Text to read —
Precise Color Communication

The human eye cannot differentiate some colors from others even if they are different. The area of such colors on the chromaticity diagram is called the color discrimination threshold of the human eye.
The figure on the right is part of the a*b* chromaticity diagram representing the CIE Lab color space. The white ellipses on the diagram represent the color discrimination thresholds of the human eye concerning saturation and hue. In other words, the human eye cannot differentiate the colors within the same ellipse.

A close look at these white ellipses shows the following four characteristics of the color differentiation ability of the human eye on the chromaticity diagram of CIE Lab (L*a*b* color space).

1) The sensitivity to color differences is low for the colors with high saturation. Consequently, such colors are difficult to differentiate. (Saturation dependency is high.) The shape of the ellipses becomes close to a circle for colors with low saturation, and it becomes longer in the direction of saturation and narrower in the direction of hue for colors with high saturation. This means that the human eye cannot differentiate colors with high saturation although their color difference is relatively great.
2) The sensitivity to the color differences in the direction of hue varies depending on the hue. Look at white ellipses A and B in the diagram. A is located around the hue angle of 120 degrees (yellowish green), and B is located around the hue angle of 180 degrees (green). Although their saturation is similar, A is wider in the direction of hue, and B is narrower. This means that the sensitivity to the color differences regarding hue is higher in B than in A.

3) The sensitivity to the color difference in the direction of lightness varies depending on the lightness.
Unfortunately, the lightness cannot be seen in the figure because it is represented by a normal line perpendicular to the diagram. It is said that the sensitivity becomes highest around the lightness of 50, and decreases for both higher and lower lightness.
4) For blue colors, the direction of the color discrimination threshold changes.
The figure shows that the major axes of the white ellipses for blue colors do not match with the direction of saturation spreading from the center.
It is this mismatch that causes differences in the color difference evaluation between color meters and the human eye.

Problem —
Drawing on the text about color discrimination thresholds, list each characteristic it gives of the human eye's ability to differentiate colors on the CIE Lab chromaticity diagram.

Supplied data —

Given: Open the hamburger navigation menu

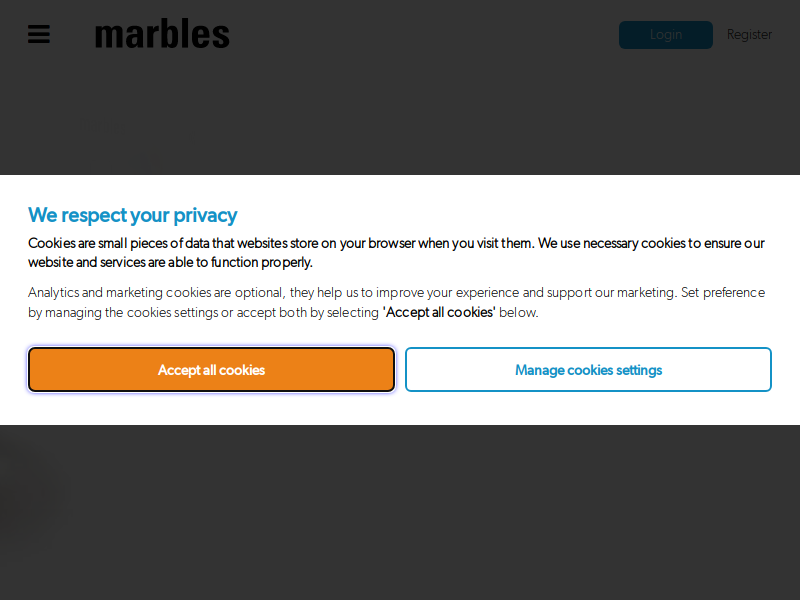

Task solution —
1. Sensitivity to color differences is low for highly saturated colors, so they are hard to differentiate. The ellipses are nearly circular at low saturation and grow longer along saturation and narrower along hue as saturation rises.
2. Sensitivity to color differences in the direction of hue varies with the hue.
3. Sensitivity to color differences in the direction of lightness varies with the lightness. It is said to be highest around a lightness of 50 and to decrease for both higher and lower lightness.
4. For blue colors, the direction of the color discrimination threshold changes. The major axes of the ellipses do not match the direction of saturation spreading from the center.